Johannesburg, 13 Apr 2011

Computer distributor Mustek's planned delisting from the JSE has been delayed, because the new Companies Act has yet to come into effect.

The company said last year that a consortium, led by CEO and founder David Kan, as well as the Trinitas Private Equity Fund, had put a non-binding offer on the table to buy out shareholders for R5.55 a share. Mustek's shares closed unchanged at R5.20 yesterday.

Yesterday, Mustek told shareholders discussions were still ongoing, renewing a cautionary announcement issued on 15 December, repeated on 28 January and 25 February.

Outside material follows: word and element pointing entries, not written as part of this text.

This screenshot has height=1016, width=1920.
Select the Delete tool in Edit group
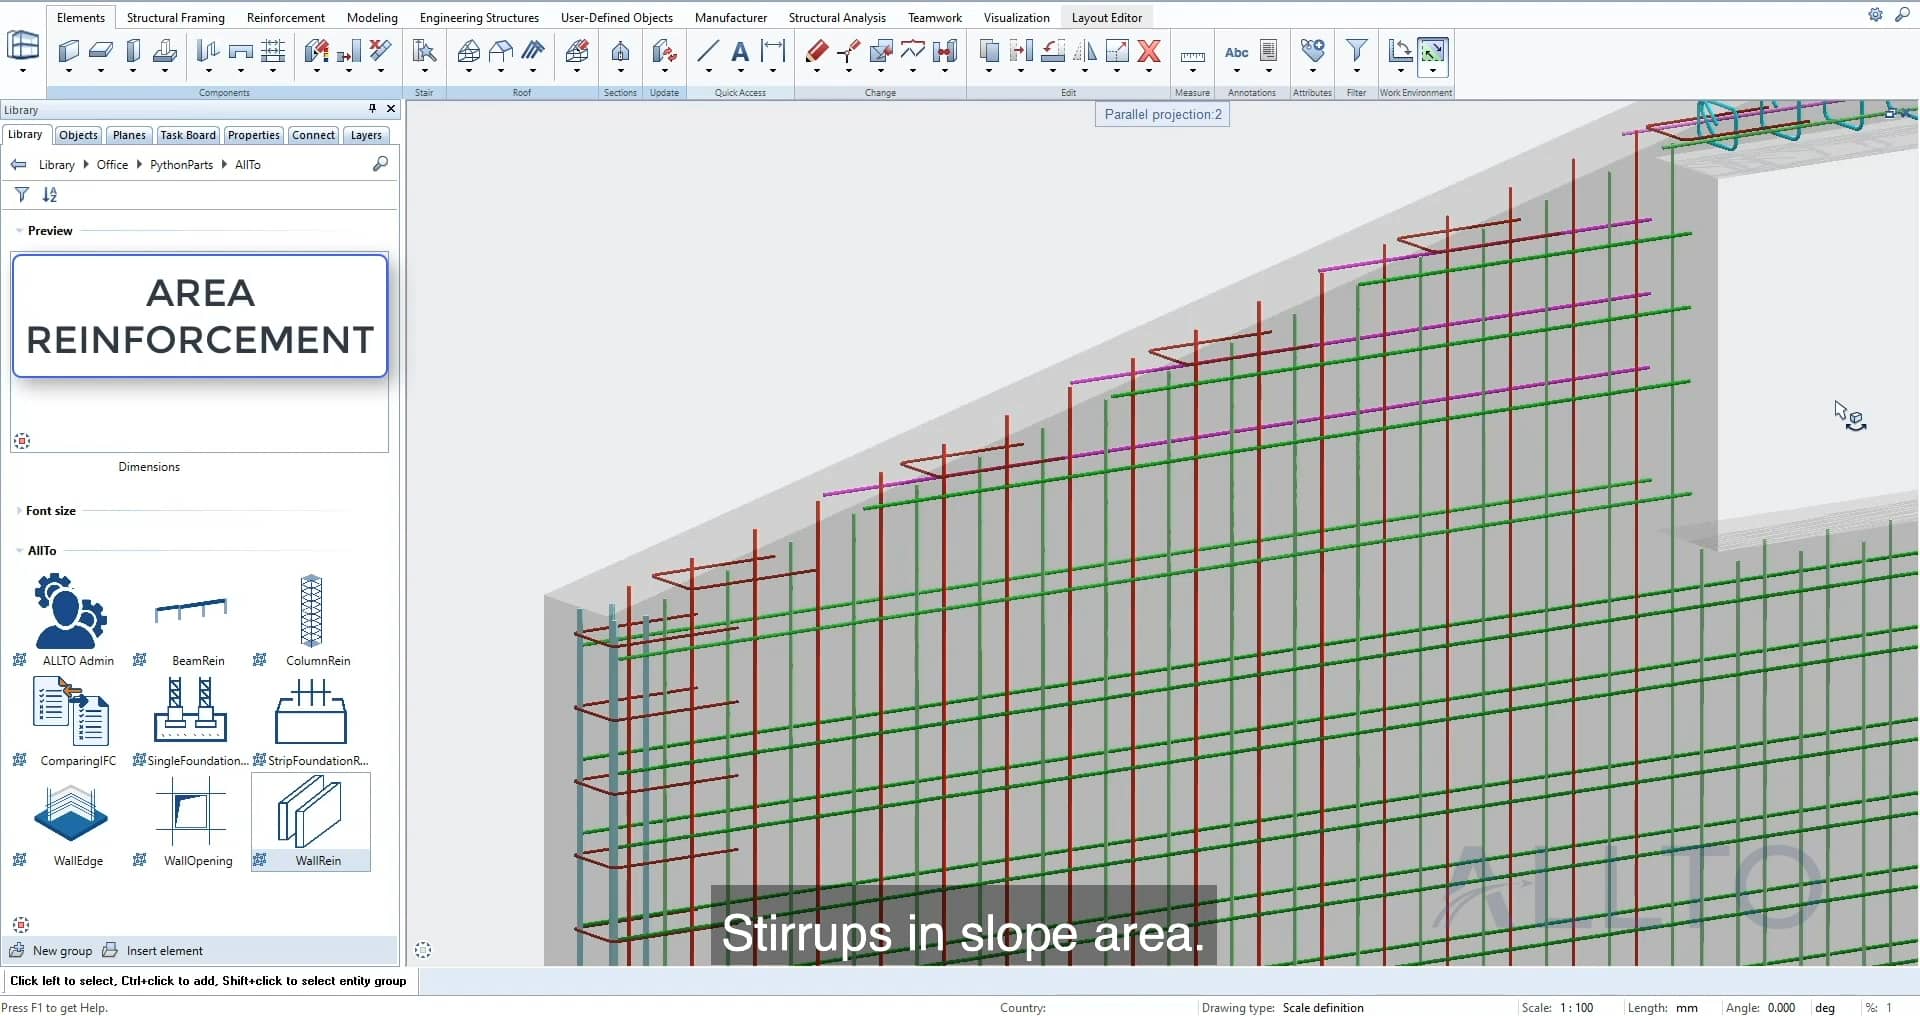click(1148, 52)
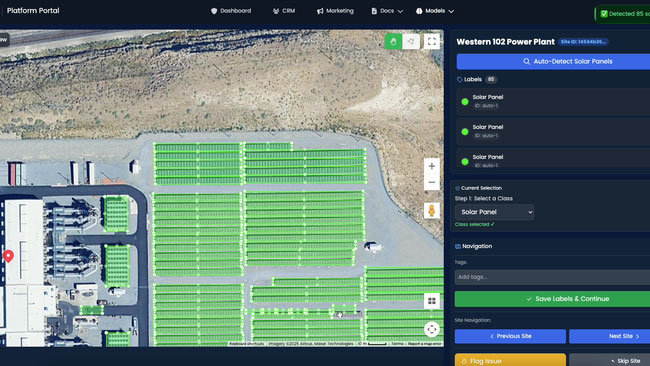Open the Marketing section
650x366 pixels.
(x=335, y=11)
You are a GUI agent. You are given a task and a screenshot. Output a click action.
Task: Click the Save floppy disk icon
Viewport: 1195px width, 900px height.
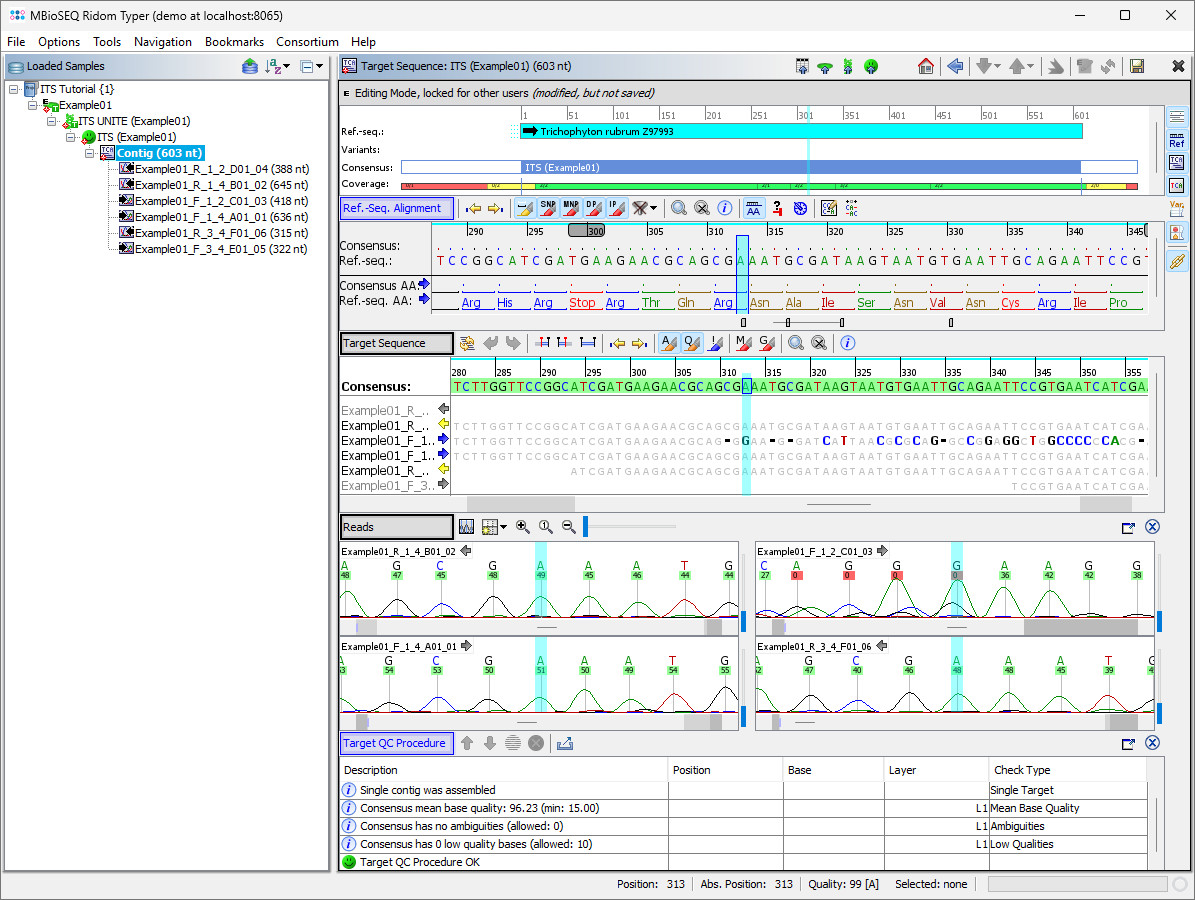[1137, 66]
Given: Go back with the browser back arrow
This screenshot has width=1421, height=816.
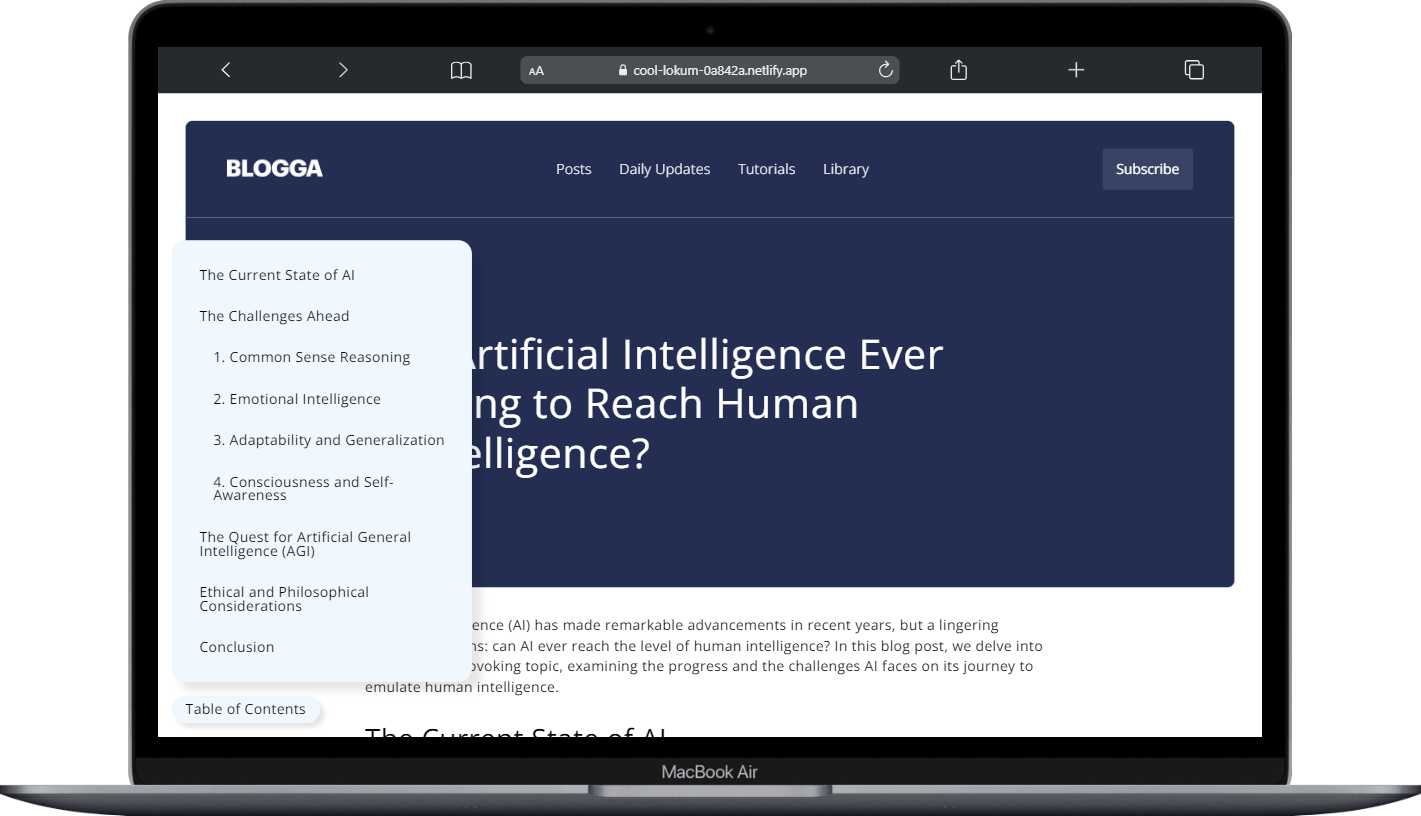Looking at the screenshot, I should (x=226, y=70).
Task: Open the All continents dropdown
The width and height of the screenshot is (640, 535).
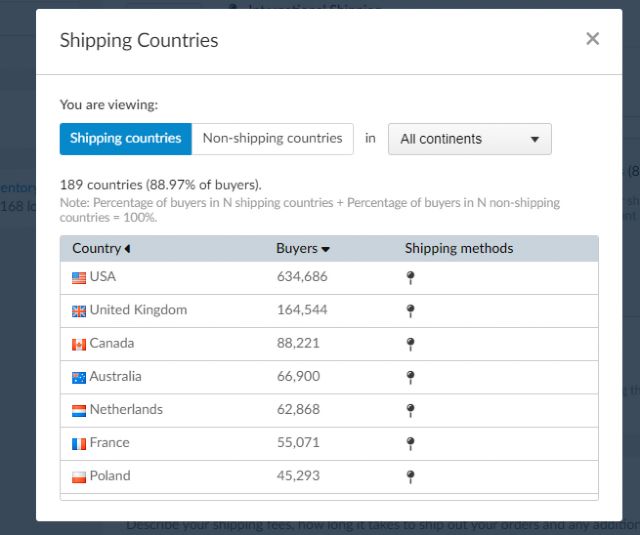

Kan explains the delay is due to the date of the implementation of the new Companies Act being pushed out. The new was meant to come into effect at the beginning if this month.

At the end of March, the Department of Trade and Industry issued a statement indicating the law will come into effect on the day the Act is proclaimed. It has recommended 1 May to the Presidency.

No timeline

Kan says the consortium cannot finalise a timeline until the new law comes into being. He had hoped to wrap up the deal by mid-year. The consortium had received a commitment from three institutional shareholders holding 60% of Mustek's shares to vote in favour of the deal.

As a result of the delay, Mustek can't send out a circular to shareholders. Kan says a draft circular has been submitted to the Panel, but the authority cannot sign it off until the new law comes into effect.

Under the previous legislation, which was three decades old, companies had to have a scheme of arrangement sanctioned by the court in the event of a management buyout. Kan says this no longer applies.

Once the transaction has been finalised, Mustek will be de-listed from the JSE. Kan will have a controlling stake in the company, with 50% plus one share. He currently holds 10%.